Abstract

Dear Editor:
Burning mouth syndrome (BMS) is a common neurosensory disorder characterized by oral burning without evident clinical pathology or laboratory test findings. 1 –4
The International Association for the Study of Pain defines BMS as pain located in the tongue or other mucosal membranes, in the absence of other clinical or laboratory test manifestations, and with duration of at least 4–6 months. BMS is characterized by chronic pain affecting mainly middle-aged or elderly women with hormonal changes or psychologic disorders. The pain usually ranges from moderate to intense, varies in intensity during the day, and generally lasts several years. 1 –6
Many treatments such as sialogogues, topical anesthetics, oral rinses, antidepressants, benzodiazepines, anticonvulsants, anxiolytics, and psychologic therapy have been proposed on the basis of results from open studies or of clinical experience. 3 –5
Complementary and alternative medical therapies (CAM) are becoming increasingly popular, yet little information is available on patterns of CAM use by patients with BMS.
We conducted a prospective observational study. Eighty-two (82) patients diagnosed with BMS were evaluated in the Department of Oral Medicine of the University of Murcia (Spain). The information was collected by means of a self-administered questionnaire assessing the use of CAM.
On analyzing the subjects according to whether CAM was used or not, no statistically significant differences were observed in relation to age, gender, marital status, employment, or educational level. Likewise, no significant differences were found in relation to the duration of the disease, the diagnostic latency period, or the type of treatment used for BMS.
The results of our study indicate that in the same way as patients with other disorders, an important proportion (40.24%) of the subjects with BMS include CAM in their treatment plans. 7 –9 This may be interpreted as an attempt to improve the disease conditions. Our data indicate a higher prevalence of medicinal herbal use versus other CAM modalities (acupuncture, chiropractics, hypnosis, etc.), compared with similar studies involving patients with other types of chronic pain. 7
Treatment of BMS remains uncertain and controversial, and includes a great variety of drugs. 3,5 The outcomes of these treatments shows wide variation, but are generally poor in most patients, especially those with prevalent psychologic factors. These patients suffer from signs and symptoms of significant chronic pain that are difficult to control, measure, and follow up on.

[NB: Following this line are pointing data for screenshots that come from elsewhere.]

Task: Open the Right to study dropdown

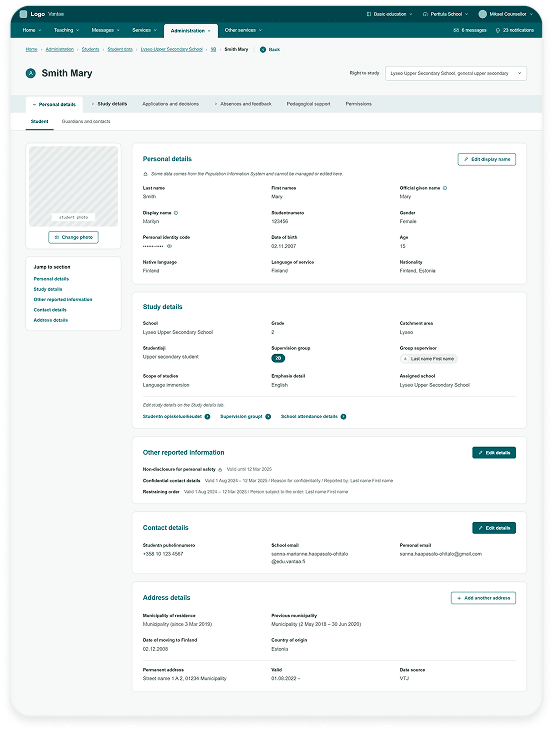Action: pyautogui.click(x=456, y=74)
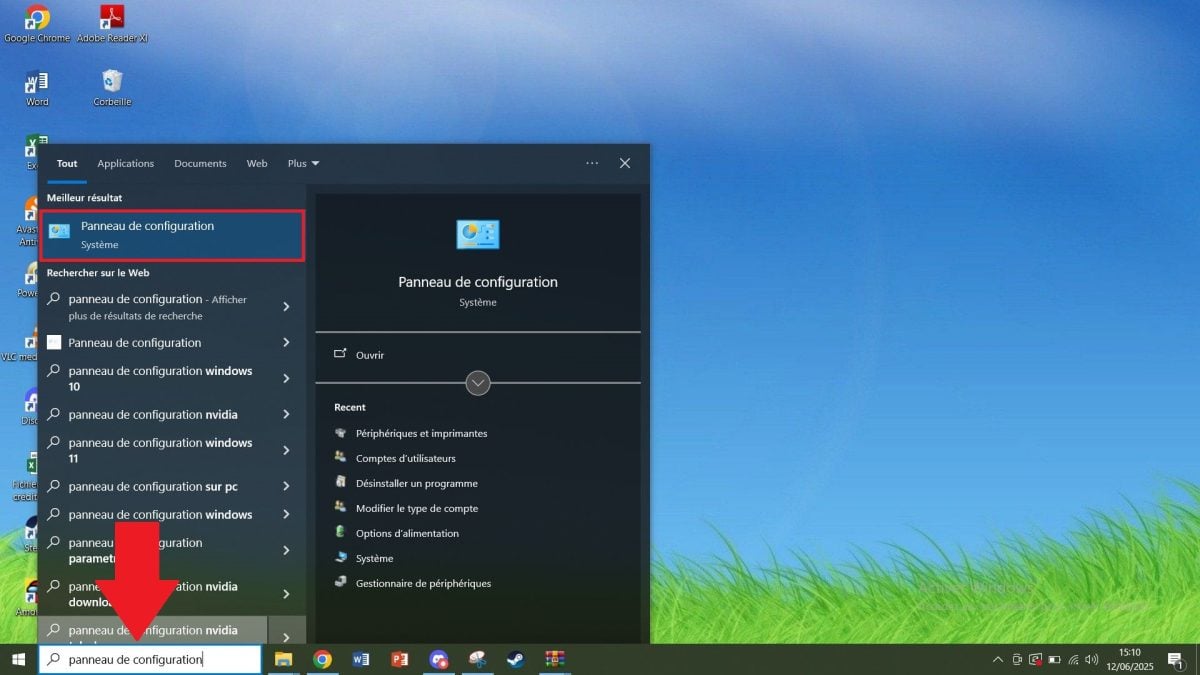Click the Google Chrome taskbar icon
Screen dimensions: 1200x675
(322, 659)
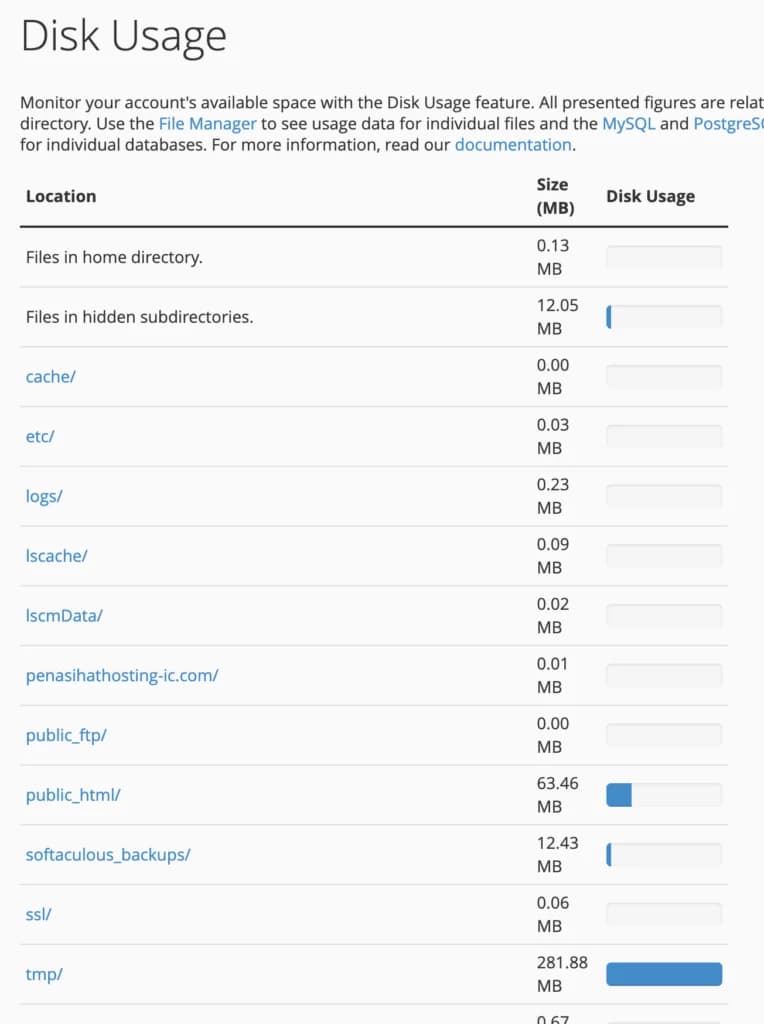Open the cache/ directory link
Screen dimensions: 764x1024
pos(49,377)
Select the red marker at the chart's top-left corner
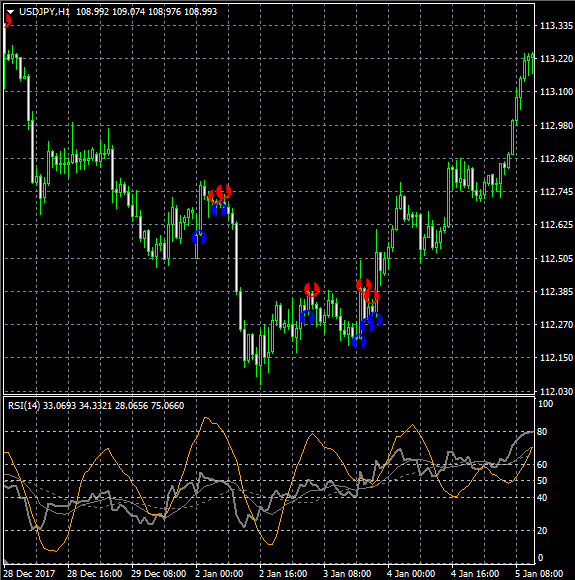Viewport: 575px width, 580px height. (7, 20)
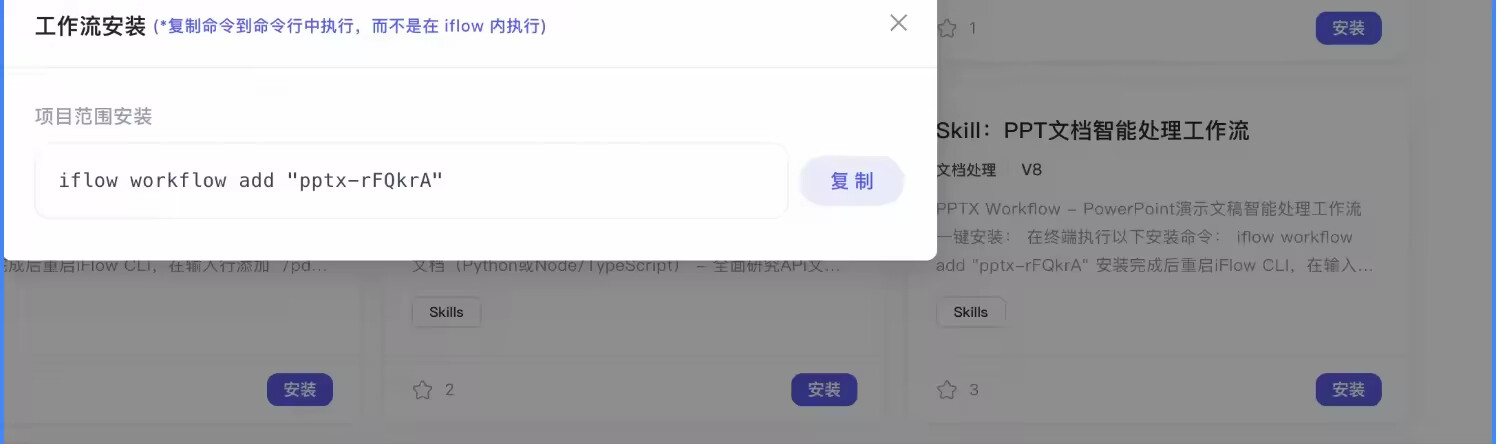Select the Skills tag on the Python/Node card
Image resolution: width=1498 pixels, height=444 pixels.
[x=446, y=312]
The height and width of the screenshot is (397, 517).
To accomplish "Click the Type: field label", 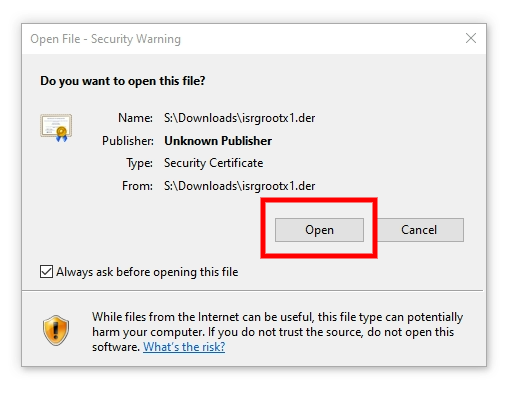I will click(x=139, y=163).
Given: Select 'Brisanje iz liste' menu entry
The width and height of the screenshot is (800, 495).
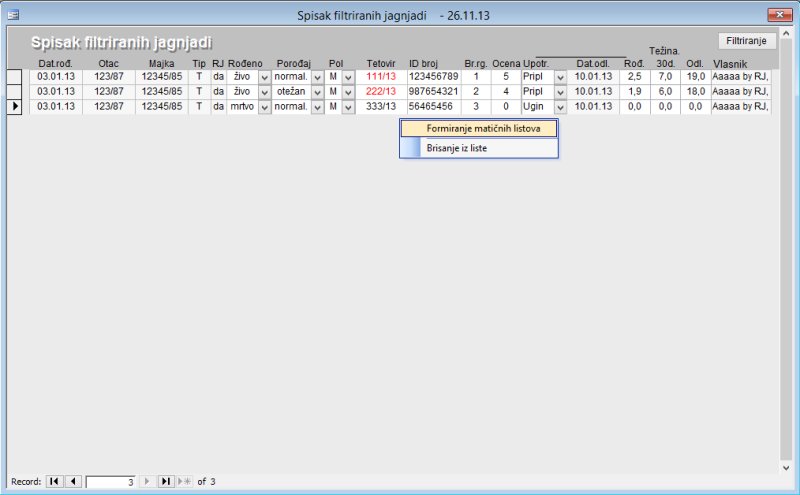Looking at the screenshot, I should coord(456,148).
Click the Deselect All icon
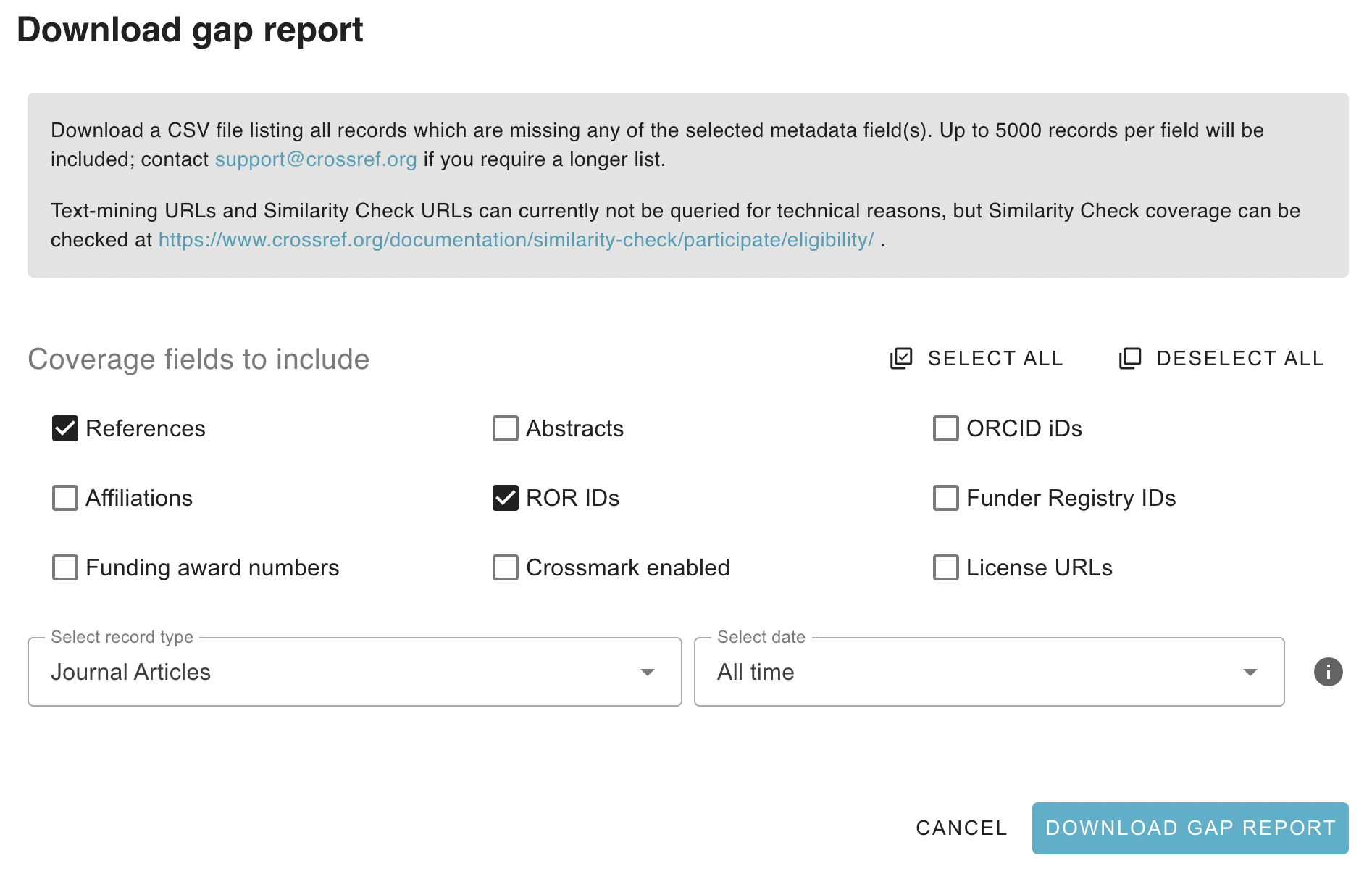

The use of herbal therapies is an increasingly popular method to treat pain, either alone or as a complement to traditional medical approaches. Unfortunately, research demonstrating the efficacy of herbal therapies to treat pain is limited.
In some cases, treatment for BMS is unable to secure optimum control of symptoms, or alternatively treatment may give rise to unacceptable side-effects. As a result, patients often consider other alternatives. In our study, 33 patients (40.24%) chose CAM, the latter being perceived as effective in 39.3% of the cases, quite effective in 30.3%, ineffective in 27.2%, and associated with worsening of BMS in 3%.
On the other hand, 48.8% of the subjects using CAM were seen to have sought information on such therapy from their primary care physician. Therefore, physicians working with pain must be familiarized with the uses and potential risks of CAM. According to Astin et al., 7 negative attitudes or experiences with conventional medicine are surprisingly not indicative of the use of CAM. In this sense, in our series only 3.0% of the patients claimed to resort to CAM because of disappointment with conventional medicine.
Differences in the duration of BMS could be relevant to the results obtained, since pain chronicity is associated with a more likely lack of response to conventional treatment, and with the choice of other treatment options. However, in our study no significant differences were observed in relation to the duration of BMS.
Most of the patients using CAM in our series (48.8%) claimed to have done so based on information supplied by their personal physician; this represented an important opportunity for patient education. Our results therefore underscore the importance of health education in application to CAM, since many of the existing data have not been scientifically validated or subjected to rigorous review.
There is a great disparity of information between the acceptance of CAM on the part of patients and the few existing scientific studies on CAM in application to BMS. Further studies are therefore needed to establish the safety, efficacy, and mechanism of action of such treatment.
Footnotes
Disclosure Statement
No competing financial interests exist.